SOUNDBITE: German Chancellor, Angela Merkel, saying (German):
"I came here with the firm knowledge and awareness that the period Greece is currently experiencing is a very difficult one, especially for the people in Greece, that many people are suffering, that a lot is being demanded of them and that's why I also like to say that a large part of the distance has already been covered."
Her speech did not go down well with Greeks
After five years of recession many blame her - and Germany - for painful austerity measures - conditions of two bailout packages.
Thousands ignored restrictions on public gatherings giving 6,000 police officers a difficult job.
As well as scuffles in front of the Greek parliament some protestors burned Nazi flags.
Merkel has certainly changed her tune about Greece in recent months - she now wants to keep them in the euro zone.
And - says Christian Schulz from Berenberg Bank - she's trying to deflect criticism that she's demanded cuts without offering sympathy.

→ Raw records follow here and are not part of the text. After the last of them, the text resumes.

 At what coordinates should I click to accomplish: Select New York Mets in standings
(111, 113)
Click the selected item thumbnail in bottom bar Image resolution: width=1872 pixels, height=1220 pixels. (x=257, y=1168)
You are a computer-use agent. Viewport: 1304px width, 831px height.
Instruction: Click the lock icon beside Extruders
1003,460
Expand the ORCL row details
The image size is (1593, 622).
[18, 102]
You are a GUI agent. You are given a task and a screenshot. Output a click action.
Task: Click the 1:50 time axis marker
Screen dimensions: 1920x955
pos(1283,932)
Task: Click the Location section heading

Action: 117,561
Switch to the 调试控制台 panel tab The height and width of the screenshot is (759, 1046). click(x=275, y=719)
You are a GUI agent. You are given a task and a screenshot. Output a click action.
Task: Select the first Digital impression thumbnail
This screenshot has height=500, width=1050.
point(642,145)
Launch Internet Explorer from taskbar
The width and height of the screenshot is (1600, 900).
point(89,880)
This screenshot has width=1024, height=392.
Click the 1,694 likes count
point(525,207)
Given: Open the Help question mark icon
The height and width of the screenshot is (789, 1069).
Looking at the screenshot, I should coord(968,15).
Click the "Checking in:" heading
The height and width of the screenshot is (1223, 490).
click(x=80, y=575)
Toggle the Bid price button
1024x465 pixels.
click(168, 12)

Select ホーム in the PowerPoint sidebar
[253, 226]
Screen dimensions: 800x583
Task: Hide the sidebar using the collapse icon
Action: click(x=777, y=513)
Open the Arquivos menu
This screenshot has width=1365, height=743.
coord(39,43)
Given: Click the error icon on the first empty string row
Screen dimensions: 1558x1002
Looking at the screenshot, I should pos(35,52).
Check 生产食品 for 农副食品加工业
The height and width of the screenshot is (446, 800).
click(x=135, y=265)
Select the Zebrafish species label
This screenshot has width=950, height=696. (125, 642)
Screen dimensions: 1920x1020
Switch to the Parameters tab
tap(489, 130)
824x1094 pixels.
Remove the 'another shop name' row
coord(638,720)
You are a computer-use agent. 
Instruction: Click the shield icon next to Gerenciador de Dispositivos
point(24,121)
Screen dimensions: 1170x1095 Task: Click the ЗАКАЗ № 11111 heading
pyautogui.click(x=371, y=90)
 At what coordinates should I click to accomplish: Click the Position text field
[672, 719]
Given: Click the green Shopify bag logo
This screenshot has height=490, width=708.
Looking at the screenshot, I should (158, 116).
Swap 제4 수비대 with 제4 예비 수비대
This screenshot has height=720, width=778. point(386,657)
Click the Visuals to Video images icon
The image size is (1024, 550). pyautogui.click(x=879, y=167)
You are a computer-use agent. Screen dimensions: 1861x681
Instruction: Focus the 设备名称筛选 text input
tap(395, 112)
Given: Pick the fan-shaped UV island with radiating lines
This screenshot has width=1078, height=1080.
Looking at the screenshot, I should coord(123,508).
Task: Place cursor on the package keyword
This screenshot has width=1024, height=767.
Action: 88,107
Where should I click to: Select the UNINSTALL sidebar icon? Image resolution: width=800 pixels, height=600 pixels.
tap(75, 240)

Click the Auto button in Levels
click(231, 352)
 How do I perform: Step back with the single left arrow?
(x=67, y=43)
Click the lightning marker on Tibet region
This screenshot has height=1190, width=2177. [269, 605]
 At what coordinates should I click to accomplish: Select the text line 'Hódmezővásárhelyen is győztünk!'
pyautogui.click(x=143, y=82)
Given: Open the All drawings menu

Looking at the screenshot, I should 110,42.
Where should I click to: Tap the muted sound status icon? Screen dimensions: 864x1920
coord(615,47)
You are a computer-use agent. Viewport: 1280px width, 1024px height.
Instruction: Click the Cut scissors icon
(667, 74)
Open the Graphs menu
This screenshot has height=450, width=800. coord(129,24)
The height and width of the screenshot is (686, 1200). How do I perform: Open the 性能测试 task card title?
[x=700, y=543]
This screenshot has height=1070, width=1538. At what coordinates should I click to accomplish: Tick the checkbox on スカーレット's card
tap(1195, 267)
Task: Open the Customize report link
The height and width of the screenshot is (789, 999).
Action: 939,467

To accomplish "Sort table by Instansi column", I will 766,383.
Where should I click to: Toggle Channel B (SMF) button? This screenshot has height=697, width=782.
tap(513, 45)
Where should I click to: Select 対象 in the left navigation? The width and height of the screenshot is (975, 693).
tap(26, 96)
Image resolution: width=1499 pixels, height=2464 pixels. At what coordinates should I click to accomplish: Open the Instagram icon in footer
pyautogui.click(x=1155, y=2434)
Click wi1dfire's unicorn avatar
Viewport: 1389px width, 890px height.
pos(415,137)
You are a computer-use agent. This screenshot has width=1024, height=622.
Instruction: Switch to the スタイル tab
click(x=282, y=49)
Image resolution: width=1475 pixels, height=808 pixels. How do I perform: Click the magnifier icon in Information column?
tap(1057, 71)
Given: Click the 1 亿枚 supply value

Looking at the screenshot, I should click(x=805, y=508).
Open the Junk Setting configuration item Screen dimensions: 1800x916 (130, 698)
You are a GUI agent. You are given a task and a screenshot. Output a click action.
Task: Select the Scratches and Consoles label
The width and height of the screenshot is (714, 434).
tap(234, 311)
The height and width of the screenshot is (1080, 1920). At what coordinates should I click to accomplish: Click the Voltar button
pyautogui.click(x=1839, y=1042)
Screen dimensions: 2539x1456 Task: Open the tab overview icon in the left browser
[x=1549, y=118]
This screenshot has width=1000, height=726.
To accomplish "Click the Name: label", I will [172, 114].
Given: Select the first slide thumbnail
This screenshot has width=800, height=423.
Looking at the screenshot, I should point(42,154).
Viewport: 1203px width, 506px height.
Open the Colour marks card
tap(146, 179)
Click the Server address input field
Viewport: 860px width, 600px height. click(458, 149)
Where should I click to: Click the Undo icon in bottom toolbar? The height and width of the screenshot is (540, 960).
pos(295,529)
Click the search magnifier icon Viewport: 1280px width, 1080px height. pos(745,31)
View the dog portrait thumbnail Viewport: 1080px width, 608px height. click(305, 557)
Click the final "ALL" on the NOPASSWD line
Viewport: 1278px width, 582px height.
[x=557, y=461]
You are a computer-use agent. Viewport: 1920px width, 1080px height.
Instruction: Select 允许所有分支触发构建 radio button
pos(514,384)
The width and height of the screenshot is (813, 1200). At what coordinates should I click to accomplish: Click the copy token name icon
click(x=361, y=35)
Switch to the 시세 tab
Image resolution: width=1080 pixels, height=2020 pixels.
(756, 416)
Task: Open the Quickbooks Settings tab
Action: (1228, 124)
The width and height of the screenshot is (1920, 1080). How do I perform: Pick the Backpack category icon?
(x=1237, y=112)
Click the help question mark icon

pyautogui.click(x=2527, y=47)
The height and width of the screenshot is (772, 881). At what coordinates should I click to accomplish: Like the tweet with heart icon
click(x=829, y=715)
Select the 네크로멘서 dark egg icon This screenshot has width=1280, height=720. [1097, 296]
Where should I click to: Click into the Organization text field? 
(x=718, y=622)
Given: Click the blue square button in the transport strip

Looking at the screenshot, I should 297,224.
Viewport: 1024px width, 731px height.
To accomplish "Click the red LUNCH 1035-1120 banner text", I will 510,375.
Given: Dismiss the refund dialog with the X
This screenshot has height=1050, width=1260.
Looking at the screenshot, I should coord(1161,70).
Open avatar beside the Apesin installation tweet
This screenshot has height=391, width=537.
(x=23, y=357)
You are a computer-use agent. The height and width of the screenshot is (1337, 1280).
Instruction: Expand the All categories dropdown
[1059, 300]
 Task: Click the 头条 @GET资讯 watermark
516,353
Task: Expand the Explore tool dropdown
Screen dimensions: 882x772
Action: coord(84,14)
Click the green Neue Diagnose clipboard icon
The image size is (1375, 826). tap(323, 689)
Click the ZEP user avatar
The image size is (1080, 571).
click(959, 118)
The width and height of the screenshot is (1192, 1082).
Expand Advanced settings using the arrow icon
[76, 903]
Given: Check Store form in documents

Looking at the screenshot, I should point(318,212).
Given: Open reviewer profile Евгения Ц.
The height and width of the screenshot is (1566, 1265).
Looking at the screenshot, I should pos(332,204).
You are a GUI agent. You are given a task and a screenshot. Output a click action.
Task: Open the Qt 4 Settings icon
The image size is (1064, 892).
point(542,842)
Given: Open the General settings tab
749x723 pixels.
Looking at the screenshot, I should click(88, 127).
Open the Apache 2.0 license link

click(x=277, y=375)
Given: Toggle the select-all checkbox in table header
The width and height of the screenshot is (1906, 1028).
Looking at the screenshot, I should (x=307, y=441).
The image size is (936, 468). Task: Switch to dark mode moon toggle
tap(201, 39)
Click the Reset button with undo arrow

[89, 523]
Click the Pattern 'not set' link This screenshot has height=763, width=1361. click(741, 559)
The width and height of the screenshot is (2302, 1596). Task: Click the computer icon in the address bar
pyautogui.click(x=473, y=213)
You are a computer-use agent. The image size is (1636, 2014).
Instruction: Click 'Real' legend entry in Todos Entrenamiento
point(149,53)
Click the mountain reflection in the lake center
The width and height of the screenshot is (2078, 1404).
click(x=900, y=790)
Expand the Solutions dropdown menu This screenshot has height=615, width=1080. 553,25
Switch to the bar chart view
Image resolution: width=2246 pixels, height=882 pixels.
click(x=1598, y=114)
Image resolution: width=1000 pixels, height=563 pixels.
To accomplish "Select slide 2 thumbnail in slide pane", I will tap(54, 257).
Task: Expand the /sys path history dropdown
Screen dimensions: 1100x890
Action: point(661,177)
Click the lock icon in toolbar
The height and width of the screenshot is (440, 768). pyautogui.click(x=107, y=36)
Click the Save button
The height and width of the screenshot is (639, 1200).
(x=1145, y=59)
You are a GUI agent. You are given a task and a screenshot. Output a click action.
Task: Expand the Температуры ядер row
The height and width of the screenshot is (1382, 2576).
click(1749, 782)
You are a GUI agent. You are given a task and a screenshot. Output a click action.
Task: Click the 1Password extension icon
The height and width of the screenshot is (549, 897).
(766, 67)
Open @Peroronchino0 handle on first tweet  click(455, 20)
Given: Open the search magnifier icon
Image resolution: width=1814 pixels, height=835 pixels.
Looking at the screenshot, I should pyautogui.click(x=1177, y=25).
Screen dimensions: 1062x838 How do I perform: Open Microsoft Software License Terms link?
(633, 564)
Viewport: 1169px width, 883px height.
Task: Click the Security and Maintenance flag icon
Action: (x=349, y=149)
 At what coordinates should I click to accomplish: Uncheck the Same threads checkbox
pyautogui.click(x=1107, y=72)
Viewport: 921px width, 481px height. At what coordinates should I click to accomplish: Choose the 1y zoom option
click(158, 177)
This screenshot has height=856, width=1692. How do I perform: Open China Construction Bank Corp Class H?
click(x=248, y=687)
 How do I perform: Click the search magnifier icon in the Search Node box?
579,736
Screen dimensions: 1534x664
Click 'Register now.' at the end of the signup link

SOUNDBITE: Christian Schulz, Senior Economist, Berenberg Bank, saying (English):
"Germany does not want to put up any new money ahead of next year's elections. The IMF wants to know now what will happen over the next few years to Greek funding, a compromise will be forged. And the Europeans have one big ally on the other side of the Atlantic, the American government also does not want the Greek situation to spiral out of control again."
The troika of international lenders will report on Athens' progress in early November - weeks before Greece runs out of money.
Without their vote of confidence the next 31 billion euro instalment of aid won't be handed over.
Merkel's show of support may be intended to bolster the government, but what Greece really needs is cash - and a way out of the crisis.